[Lines of data]
+-------+

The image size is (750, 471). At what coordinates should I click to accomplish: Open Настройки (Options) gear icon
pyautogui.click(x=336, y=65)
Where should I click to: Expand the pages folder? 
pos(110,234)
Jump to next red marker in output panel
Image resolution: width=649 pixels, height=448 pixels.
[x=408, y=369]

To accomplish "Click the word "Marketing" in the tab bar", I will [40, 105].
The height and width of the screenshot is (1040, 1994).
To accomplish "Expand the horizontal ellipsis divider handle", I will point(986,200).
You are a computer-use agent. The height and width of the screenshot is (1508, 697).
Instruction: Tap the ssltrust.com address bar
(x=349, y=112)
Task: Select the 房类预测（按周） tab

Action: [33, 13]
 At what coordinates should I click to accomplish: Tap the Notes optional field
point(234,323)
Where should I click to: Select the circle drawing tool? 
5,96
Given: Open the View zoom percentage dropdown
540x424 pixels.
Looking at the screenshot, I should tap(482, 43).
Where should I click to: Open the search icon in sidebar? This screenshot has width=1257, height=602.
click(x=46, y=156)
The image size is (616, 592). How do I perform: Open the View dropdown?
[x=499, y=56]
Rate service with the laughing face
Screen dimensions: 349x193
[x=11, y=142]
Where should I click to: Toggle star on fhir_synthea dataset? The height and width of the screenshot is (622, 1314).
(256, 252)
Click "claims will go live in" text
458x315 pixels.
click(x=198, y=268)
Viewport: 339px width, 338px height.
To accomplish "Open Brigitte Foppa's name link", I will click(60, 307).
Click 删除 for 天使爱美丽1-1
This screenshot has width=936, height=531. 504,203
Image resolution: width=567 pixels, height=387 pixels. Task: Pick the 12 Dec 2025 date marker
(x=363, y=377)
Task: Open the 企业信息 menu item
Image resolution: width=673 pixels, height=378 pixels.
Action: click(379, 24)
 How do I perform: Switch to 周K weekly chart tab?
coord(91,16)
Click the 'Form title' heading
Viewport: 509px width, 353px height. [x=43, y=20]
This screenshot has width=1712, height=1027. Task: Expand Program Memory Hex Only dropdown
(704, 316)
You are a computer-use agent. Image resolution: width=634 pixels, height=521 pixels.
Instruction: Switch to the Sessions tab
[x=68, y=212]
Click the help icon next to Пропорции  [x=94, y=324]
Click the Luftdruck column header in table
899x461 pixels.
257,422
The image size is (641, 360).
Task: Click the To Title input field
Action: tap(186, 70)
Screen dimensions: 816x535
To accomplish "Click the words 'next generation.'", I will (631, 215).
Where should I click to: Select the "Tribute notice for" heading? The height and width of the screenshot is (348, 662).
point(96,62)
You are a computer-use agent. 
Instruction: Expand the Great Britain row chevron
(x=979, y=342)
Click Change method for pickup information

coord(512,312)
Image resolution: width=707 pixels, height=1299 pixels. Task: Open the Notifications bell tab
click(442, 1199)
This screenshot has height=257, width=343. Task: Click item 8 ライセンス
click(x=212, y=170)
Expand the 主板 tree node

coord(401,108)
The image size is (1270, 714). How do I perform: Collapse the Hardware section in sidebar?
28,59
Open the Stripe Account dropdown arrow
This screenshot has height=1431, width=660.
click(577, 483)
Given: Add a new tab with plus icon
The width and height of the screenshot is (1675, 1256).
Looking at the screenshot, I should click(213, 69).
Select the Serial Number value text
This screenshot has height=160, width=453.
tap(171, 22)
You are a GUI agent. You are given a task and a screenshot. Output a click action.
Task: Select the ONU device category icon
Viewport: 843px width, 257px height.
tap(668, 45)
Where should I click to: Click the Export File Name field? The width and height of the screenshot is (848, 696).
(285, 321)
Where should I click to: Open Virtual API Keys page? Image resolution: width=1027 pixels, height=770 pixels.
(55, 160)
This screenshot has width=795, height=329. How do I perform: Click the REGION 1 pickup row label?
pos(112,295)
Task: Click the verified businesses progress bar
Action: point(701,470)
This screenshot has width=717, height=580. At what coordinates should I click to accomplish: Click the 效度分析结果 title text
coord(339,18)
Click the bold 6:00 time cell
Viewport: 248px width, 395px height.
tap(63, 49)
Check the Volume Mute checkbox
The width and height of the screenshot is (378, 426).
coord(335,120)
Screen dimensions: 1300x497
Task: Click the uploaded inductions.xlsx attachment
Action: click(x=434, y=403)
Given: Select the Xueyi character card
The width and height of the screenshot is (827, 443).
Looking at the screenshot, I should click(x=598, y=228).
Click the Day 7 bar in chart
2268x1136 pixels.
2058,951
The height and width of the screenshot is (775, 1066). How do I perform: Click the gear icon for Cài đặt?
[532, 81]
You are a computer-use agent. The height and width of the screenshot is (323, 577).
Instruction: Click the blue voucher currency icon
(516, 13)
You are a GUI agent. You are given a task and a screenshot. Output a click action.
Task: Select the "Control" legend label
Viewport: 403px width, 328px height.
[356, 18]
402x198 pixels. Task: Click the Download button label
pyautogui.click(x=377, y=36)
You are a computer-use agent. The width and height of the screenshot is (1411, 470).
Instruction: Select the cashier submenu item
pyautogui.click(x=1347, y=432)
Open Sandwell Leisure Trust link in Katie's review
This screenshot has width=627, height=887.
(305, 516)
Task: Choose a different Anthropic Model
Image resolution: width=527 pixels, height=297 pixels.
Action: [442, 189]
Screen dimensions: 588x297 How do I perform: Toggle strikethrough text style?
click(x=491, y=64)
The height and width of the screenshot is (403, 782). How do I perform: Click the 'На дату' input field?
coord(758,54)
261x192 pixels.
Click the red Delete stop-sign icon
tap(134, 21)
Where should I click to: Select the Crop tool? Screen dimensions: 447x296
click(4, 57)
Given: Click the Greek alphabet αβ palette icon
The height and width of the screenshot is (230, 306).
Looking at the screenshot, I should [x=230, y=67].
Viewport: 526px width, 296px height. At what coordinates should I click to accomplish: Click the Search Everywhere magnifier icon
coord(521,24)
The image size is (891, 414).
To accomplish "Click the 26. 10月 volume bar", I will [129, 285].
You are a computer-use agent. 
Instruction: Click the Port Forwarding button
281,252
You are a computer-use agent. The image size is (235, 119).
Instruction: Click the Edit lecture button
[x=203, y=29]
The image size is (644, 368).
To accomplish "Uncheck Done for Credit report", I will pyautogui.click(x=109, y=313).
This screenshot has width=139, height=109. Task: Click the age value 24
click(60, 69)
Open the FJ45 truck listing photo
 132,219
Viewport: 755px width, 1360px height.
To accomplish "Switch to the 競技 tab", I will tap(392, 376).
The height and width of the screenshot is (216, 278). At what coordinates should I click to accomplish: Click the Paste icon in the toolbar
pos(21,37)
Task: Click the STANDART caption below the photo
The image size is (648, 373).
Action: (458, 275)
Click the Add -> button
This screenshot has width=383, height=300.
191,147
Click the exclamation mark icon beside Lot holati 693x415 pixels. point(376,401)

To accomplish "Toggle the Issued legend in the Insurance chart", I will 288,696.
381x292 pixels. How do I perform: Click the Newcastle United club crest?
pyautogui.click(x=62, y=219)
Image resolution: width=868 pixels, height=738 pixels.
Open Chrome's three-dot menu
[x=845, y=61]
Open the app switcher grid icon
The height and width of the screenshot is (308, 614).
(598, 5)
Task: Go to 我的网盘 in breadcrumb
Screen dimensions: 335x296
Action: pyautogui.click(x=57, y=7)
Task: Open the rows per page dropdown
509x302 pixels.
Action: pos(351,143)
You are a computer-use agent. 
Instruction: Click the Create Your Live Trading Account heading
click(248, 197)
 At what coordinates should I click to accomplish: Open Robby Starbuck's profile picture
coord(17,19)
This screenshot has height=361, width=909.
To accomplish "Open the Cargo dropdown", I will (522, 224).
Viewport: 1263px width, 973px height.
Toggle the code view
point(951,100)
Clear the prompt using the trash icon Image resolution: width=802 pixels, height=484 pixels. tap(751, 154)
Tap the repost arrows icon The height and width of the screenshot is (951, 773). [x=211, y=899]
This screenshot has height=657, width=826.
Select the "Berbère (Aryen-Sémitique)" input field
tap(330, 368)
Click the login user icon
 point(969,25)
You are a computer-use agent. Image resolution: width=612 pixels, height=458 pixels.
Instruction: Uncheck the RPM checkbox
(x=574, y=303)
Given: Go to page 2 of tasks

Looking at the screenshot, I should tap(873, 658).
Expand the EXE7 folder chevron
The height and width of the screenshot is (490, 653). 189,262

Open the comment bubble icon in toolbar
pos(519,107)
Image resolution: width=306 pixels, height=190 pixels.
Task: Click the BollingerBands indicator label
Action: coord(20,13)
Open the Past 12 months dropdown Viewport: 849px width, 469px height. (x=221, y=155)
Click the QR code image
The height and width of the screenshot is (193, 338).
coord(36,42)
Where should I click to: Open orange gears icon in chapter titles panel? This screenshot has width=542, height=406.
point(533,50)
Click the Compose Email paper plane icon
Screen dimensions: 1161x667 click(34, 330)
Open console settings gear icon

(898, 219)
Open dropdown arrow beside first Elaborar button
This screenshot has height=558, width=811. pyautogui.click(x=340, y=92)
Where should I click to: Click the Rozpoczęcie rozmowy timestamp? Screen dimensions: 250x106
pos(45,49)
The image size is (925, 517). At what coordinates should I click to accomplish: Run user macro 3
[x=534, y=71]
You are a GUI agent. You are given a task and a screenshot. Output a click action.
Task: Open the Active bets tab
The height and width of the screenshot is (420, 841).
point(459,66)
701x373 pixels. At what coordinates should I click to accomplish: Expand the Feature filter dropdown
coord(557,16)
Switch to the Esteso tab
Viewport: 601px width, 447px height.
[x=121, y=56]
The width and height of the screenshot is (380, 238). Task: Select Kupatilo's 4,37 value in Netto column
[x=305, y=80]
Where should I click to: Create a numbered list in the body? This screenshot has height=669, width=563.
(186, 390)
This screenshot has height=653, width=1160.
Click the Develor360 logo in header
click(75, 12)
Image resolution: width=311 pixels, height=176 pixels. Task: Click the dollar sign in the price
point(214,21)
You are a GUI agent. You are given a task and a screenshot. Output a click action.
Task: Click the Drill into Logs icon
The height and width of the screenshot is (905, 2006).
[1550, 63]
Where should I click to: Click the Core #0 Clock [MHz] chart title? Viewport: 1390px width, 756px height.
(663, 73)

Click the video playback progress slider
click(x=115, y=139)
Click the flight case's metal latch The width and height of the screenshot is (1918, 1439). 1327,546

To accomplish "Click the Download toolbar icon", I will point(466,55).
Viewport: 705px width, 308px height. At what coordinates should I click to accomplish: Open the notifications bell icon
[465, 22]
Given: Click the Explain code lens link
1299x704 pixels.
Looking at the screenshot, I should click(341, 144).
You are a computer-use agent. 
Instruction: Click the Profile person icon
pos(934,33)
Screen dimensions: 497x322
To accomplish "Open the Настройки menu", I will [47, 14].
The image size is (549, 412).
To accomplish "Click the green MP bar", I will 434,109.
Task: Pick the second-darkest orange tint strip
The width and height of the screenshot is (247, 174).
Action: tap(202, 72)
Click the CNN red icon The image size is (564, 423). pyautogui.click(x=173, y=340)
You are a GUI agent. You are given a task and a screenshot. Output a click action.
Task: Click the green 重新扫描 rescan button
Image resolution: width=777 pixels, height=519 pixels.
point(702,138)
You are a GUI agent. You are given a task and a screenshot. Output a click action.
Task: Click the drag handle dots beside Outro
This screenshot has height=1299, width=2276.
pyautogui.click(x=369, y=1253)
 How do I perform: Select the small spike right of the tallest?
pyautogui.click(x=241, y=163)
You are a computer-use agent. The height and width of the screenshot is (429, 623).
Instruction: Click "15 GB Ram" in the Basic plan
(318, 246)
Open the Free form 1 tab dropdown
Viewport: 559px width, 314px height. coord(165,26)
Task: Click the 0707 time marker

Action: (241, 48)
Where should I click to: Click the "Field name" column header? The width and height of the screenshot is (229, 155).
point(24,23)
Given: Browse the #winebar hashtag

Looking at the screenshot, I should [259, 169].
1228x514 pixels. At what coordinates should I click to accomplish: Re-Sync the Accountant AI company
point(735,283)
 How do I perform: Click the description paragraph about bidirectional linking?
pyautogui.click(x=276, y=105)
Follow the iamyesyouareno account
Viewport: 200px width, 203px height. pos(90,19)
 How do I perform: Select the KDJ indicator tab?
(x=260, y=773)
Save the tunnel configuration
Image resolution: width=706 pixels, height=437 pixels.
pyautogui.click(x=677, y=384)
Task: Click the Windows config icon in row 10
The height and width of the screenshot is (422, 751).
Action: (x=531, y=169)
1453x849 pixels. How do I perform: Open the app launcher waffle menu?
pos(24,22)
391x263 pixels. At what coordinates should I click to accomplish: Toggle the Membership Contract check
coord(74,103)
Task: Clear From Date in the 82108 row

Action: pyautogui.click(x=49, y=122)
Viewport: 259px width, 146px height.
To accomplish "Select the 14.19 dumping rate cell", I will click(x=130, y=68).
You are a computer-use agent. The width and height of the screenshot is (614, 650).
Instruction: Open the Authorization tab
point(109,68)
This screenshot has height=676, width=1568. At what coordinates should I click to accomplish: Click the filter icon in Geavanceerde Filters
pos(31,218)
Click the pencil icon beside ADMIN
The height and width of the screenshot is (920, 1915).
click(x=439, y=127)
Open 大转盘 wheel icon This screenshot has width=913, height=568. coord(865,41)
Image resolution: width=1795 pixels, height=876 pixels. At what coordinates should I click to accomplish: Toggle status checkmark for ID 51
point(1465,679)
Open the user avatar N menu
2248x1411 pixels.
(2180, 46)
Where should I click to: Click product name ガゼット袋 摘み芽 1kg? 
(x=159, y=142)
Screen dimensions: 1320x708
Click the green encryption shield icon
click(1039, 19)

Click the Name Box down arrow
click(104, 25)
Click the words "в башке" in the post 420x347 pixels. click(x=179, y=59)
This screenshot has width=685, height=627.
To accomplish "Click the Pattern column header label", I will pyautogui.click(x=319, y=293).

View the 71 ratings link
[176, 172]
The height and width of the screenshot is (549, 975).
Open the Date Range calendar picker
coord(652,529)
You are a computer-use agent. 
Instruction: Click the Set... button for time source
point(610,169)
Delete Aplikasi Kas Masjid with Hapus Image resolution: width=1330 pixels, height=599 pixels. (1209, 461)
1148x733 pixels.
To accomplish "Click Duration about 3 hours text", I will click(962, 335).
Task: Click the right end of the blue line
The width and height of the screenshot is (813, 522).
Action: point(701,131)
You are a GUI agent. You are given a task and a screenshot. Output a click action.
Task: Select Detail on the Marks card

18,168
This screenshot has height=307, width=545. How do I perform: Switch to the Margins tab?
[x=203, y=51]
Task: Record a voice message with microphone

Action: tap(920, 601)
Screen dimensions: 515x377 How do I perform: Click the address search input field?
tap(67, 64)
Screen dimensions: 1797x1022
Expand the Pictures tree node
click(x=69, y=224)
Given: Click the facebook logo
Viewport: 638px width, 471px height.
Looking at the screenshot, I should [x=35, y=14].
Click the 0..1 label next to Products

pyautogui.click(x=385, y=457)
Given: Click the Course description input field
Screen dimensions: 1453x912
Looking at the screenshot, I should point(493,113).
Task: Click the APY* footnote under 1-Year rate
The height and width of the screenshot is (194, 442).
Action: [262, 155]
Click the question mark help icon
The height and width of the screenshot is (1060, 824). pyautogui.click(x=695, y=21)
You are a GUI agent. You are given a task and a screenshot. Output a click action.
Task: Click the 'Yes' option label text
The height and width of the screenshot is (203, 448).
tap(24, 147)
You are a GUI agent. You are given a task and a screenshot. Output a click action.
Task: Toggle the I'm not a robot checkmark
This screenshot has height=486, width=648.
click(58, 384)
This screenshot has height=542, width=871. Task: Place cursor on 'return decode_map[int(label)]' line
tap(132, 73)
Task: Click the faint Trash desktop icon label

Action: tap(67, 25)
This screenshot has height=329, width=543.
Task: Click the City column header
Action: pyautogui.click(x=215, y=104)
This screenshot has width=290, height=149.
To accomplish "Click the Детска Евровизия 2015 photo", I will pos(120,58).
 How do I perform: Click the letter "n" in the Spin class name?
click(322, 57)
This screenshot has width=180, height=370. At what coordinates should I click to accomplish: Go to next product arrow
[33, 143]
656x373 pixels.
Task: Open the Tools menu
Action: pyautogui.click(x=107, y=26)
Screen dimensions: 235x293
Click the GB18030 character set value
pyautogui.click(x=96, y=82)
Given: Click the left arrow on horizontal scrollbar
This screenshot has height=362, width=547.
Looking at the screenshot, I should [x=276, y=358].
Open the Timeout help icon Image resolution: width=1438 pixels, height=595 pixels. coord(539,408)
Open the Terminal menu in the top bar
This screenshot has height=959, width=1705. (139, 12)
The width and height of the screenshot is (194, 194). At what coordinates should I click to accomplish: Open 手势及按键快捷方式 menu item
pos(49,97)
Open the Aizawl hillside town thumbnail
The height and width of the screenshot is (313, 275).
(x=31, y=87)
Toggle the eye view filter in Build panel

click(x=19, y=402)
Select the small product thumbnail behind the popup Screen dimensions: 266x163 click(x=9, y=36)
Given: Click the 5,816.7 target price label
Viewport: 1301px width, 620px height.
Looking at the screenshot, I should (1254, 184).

+-------+

● **DIRECTIVE**:
Can you rewrite the lines from the one containing "This screenshot has height=657, width=826." through the one containing "coord(36,42)", changing "icon" to "symbol" and leaving everything else the same? Return only those lines.

● **EXERCISE ANSWER**:
This screenshot has height=657, width=826.
Select the "Berbère (Aryen-Sémitique)" input field
tap(330, 368)
Click the login user symbol
 point(969,25)
You are a computer-use agent. Image resolution: width=612 pixels, height=458 pixels.
Instruction: Uncheck the RPM checkbox
(x=574, y=303)
Given: Go to page 2 of tasks

Looking at the screenshot, I should tap(873, 658).
Expand the EXE7 folder chevron
The height and width of the screenshot is (490, 653). 189,262

Open the comment bubble symbol in toolbar
pos(519,107)
Image resolution: width=306 pixels, height=190 pixels.
Task: Click the BollingerBands indicator label
Action: coord(20,13)
Open the Past 12 months dropdown Viewport: 849px width, 469px height. (x=221, y=155)
Click the QR code image
The height and width of the screenshot is (193, 338).
coord(36,42)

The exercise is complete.